THE PROBLEM
Put the stretch of rows from the line containing "Where should I click to: Open" through the line containing "Looking at the screenshot, I should click(443, 463)." into a Markdown table with the columns No. and Line. Number each line and leave out any blank lines.

--- begin ENTRIES ---

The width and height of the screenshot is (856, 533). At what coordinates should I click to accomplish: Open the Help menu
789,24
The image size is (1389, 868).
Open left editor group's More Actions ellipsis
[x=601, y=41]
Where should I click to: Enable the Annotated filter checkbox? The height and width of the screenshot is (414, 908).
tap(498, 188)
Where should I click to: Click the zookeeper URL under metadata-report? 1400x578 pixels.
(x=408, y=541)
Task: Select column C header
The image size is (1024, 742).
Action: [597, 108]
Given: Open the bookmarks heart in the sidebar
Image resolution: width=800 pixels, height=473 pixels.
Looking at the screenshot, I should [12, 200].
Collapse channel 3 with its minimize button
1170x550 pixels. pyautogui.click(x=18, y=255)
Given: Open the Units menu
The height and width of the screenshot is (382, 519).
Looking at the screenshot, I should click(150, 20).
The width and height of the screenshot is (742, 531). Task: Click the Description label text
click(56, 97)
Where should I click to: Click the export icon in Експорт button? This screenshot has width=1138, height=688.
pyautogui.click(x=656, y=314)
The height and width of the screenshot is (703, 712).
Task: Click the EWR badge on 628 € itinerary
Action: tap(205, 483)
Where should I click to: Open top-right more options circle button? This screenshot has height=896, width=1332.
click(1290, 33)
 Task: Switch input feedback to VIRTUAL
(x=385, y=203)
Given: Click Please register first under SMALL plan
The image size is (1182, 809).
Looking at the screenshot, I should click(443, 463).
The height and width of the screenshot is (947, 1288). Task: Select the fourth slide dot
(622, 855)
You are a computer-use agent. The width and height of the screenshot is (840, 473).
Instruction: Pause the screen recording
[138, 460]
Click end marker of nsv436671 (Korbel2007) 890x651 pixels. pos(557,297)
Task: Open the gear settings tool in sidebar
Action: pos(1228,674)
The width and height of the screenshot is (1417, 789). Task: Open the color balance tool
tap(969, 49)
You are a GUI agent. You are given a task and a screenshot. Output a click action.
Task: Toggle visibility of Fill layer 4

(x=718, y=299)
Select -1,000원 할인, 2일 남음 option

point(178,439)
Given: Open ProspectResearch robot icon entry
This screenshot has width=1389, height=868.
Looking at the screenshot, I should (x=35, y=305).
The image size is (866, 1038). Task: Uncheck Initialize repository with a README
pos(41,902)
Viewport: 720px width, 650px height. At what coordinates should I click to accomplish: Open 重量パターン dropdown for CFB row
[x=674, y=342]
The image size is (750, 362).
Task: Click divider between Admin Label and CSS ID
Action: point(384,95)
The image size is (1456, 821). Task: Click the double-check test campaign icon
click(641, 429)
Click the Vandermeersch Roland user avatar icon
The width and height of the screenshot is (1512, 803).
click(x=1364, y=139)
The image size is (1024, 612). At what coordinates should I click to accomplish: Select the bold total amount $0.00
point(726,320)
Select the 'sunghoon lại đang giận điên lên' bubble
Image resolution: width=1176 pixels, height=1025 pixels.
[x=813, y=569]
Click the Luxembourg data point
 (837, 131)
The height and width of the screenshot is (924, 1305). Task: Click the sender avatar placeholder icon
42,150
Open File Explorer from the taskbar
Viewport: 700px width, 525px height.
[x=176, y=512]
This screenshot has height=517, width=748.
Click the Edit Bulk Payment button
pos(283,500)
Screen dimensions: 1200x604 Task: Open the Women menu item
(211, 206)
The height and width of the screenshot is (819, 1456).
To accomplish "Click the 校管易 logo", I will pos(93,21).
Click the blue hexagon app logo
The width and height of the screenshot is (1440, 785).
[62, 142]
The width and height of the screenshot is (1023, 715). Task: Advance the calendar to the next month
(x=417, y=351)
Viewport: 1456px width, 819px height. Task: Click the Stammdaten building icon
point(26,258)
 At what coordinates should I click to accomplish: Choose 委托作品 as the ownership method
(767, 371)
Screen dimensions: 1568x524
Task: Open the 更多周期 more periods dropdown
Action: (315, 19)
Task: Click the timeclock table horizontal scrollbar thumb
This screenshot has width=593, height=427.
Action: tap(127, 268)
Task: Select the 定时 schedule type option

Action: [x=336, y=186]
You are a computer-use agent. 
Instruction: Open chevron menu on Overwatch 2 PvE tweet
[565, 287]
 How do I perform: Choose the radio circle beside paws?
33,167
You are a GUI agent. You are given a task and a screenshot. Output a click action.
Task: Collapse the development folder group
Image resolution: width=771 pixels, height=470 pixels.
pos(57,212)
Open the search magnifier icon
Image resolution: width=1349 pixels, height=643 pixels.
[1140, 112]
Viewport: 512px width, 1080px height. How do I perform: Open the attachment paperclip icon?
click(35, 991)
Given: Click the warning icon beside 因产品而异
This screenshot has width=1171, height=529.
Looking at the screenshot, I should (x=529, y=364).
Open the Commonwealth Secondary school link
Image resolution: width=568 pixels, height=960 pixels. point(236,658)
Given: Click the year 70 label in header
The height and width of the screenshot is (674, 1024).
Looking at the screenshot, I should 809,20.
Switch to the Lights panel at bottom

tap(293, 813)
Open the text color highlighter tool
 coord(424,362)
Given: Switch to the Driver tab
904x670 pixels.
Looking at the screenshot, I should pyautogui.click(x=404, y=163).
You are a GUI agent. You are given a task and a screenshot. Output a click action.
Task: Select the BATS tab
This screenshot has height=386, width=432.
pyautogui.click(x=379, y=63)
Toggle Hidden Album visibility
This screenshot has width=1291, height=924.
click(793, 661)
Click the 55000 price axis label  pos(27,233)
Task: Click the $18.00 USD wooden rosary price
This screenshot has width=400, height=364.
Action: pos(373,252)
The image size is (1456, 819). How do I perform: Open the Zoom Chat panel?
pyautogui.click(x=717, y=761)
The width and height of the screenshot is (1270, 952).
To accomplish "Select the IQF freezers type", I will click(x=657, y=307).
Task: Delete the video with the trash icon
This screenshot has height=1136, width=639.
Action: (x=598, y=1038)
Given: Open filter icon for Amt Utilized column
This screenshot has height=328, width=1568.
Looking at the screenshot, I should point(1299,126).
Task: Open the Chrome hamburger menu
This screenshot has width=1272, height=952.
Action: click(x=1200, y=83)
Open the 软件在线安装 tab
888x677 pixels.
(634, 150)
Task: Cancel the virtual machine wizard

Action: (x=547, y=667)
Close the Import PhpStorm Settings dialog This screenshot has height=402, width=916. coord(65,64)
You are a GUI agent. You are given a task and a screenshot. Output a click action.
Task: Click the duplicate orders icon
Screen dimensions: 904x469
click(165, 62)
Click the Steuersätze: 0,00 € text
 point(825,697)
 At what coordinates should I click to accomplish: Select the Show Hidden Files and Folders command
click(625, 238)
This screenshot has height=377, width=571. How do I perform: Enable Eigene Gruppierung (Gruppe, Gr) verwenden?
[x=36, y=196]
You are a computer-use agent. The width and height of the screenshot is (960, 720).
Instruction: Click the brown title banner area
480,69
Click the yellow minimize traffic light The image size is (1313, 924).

--- end ENTRIES ---

OUTPUT OF THE EXERCISE
| No. | Line |
|---|---|
| 1 | Where should I click to: Open top-right more options circle button? This screenshot has height=896, width=1332. |
| 2 | click(1290, 33) |
| 3 |  Task: Switch input feedback to VIRTUAL |
| 4 | (x=385, y=203) |
| 5 | Given: Click Please register first under SMALL plan |
| 6 | The image size is (1182, 809). |
| 7 | Looking at the screenshot, I should click(443, 463). |